What to do
Each entry shown below is to be reproduced exactly.

(Collection entries)
==========

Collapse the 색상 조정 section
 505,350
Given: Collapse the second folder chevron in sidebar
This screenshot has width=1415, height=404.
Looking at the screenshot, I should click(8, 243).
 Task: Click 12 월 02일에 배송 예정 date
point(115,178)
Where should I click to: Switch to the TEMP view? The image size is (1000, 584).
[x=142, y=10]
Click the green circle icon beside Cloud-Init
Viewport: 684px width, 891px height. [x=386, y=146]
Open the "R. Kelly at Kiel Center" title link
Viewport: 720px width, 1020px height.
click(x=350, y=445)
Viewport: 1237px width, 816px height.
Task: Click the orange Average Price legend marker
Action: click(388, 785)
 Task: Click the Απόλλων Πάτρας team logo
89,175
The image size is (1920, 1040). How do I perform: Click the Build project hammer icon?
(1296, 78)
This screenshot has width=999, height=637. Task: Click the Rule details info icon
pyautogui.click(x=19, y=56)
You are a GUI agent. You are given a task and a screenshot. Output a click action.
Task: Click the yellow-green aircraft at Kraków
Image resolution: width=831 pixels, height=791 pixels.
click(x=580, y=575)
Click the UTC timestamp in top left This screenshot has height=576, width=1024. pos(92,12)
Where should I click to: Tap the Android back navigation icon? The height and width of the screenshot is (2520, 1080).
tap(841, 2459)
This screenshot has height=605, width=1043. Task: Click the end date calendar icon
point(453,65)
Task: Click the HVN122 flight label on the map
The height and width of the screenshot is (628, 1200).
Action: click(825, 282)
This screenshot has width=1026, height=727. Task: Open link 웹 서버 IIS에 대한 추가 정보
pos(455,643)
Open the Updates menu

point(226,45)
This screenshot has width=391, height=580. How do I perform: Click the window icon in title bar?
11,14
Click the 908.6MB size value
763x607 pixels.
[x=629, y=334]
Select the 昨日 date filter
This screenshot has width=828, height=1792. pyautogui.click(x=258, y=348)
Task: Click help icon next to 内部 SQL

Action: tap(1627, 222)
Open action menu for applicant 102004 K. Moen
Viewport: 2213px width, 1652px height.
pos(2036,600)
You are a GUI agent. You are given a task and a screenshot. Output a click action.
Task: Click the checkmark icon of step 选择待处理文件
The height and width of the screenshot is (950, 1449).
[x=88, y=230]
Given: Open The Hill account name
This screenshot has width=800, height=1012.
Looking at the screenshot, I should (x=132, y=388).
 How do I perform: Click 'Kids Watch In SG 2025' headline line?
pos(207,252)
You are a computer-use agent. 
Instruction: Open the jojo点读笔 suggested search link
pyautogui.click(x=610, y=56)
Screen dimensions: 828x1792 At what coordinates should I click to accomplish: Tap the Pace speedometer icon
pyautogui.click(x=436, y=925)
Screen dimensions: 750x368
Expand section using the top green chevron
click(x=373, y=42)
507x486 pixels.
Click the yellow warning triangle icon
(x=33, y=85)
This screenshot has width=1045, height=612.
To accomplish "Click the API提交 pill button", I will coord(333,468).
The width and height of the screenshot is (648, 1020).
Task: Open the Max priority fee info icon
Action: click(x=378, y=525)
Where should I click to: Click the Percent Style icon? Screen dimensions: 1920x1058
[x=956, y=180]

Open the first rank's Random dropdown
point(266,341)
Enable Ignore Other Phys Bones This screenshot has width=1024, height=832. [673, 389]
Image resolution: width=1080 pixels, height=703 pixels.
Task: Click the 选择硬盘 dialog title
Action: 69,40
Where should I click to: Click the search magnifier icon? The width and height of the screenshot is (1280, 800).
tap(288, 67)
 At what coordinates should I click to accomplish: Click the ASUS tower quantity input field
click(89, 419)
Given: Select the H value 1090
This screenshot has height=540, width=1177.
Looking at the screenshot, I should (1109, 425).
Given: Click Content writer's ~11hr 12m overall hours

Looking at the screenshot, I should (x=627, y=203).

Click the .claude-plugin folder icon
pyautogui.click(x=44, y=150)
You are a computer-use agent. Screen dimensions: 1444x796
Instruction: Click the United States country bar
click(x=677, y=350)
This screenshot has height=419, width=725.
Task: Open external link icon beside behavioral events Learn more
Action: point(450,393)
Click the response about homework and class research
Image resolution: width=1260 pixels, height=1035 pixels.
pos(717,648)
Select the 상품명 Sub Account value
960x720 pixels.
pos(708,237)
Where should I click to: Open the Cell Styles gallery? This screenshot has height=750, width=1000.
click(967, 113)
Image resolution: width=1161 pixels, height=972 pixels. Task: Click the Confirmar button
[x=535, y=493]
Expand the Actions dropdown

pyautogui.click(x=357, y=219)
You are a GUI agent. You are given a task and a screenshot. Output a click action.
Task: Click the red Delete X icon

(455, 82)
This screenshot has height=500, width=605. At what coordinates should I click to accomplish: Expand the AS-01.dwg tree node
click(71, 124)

==========

Result
Collapse the 색상 조정 section
 505,350
Given: Collapse the second folder chevron in sidebar
This screenshot has width=1415, height=404.
Looking at the screenshot, I should click(8, 243).
 Task: Click 12 월 02일에 배송 예정 date
point(115,178)
Where should I click to: Switch to the TEMP view? The image size is (1000, 584).
[x=142, y=10]
Click the green circle icon beside Cloud-Init
Viewport: 684px width, 891px height. [x=386, y=146]
Open the "R. Kelly at Kiel Center" title link
Viewport: 720px width, 1020px height.
click(x=350, y=445)
Viewport: 1237px width, 816px height.
Task: Click the orange Average Price legend marker
Action: click(388, 785)
 Task: Click the Απόλλων Πάτρας team logo
89,175
The image size is (1920, 1040). How do I perform: Click the Build project hammer icon?
(1296, 78)
This screenshot has width=999, height=637. Task: Click the Rule details info icon
pyautogui.click(x=19, y=56)
You are a GUI agent. You are given a task and a screenshot. Output a click action.
Task: Click the yellow-green aircraft at Kraków
Image resolution: width=831 pixels, height=791 pixels.
click(x=580, y=575)
Click the UTC timestamp in top left This screenshot has height=576, width=1024. pos(92,12)
Where should I click to: Tap the Android back navigation icon? The height and width of the screenshot is (2520, 1080).
tap(841, 2459)
This screenshot has height=605, width=1043. Task: Click the end date calendar icon
point(453,65)
Task: Click the HVN122 flight label on the map
The height and width of the screenshot is (628, 1200).
Action: click(825, 282)
This screenshot has width=1026, height=727. Task: Open link 웹 서버 IIS에 대한 추가 정보
pos(455,643)
Open the Updates menu

point(226,45)
This screenshot has width=391, height=580. How do I perform: Click the window icon in title bar?
11,14
Click the 908.6MB size value
763x607 pixels.
[x=629, y=334]
Select the 昨日 date filter
This screenshot has width=828, height=1792. pyautogui.click(x=258, y=348)
Task: Click help icon next to 内部 SQL

Action: tap(1627, 222)
Open action menu for applicant 102004 K. Moen
Viewport: 2213px width, 1652px height.
pos(2036,600)
You are a GUI agent. You are given a task and a screenshot. Output a click action.
Task: Click the checkmark icon of step 选择待处理文件
The height and width of the screenshot is (950, 1449).
[x=88, y=230]
Given: Open The Hill account name
This screenshot has width=800, height=1012.
Looking at the screenshot, I should (x=132, y=388).
 How do I perform: Click 'Kids Watch In SG 2025' headline line?
pos(207,252)
You are a computer-use agent. 
Instruction: Open the jojo点读笔 suggested search link
pyautogui.click(x=610, y=56)
Screen dimensions: 828x1792 At what coordinates should I click to accomplish: Tap the Pace speedometer icon
pyautogui.click(x=436, y=925)
Screen dimensions: 750x368
Expand section using the top green chevron
click(x=373, y=42)
507x486 pixels.
Click the yellow warning triangle icon
(x=33, y=85)
This screenshot has width=1045, height=612.
To accomplish "Click the API提交 pill button", I will coord(333,468).
The width and height of the screenshot is (648, 1020).
Task: Open the Max priority fee info icon
Action: click(x=378, y=525)
Where should I click to: Click the Percent Style icon? Screen dimensions: 1920x1058
[x=956, y=180]

Open the first rank's Random dropdown
point(266,341)
Enable Ignore Other Phys Bones This screenshot has width=1024, height=832. [673, 389]
Image resolution: width=1080 pixels, height=703 pixels.
Task: Click the 选择硬盘 dialog title
Action: 69,40
Where should I click to: Click the search magnifier icon? The width and height of the screenshot is (1280, 800).
tap(288, 67)
 At what coordinates should I click to accomplish: Click the ASUS tower quantity input field
click(89, 419)
Given: Select the H value 1090
This screenshot has height=540, width=1177.
Looking at the screenshot, I should (1109, 425).
Given: Click Content writer's ~11hr 12m overall hours

Looking at the screenshot, I should (x=627, y=203).

Click the .claude-plugin folder icon
pyautogui.click(x=44, y=150)
You are a computer-use agent. Screen dimensions: 1444x796
Instruction: Click the United States country bar
click(x=677, y=350)
This screenshot has height=419, width=725.
Task: Open external link icon beside behavioral events Learn more
Action: point(450,393)
Click the response about homework and class research
Image resolution: width=1260 pixels, height=1035 pixels.
pos(717,648)
Select the 상품명 Sub Account value
960x720 pixels.
pos(708,237)
Where should I click to: Open the Cell Styles gallery? This screenshot has height=750, width=1000.
click(967, 113)
Image resolution: width=1161 pixels, height=972 pixels. Task: Click the Confirmar button
[x=535, y=493]
Expand the Actions dropdown

pyautogui.click(x=357, y=219)
You are a GUI agent. You are given a task and a screenshot. Output a click action.
Task: Click the red Delete X icon

(455, 82)
This screenshot has height=500, width=605. At what coordinates should I click to accomplish: Expand the AS-01.dwg tree node
click(71, 124)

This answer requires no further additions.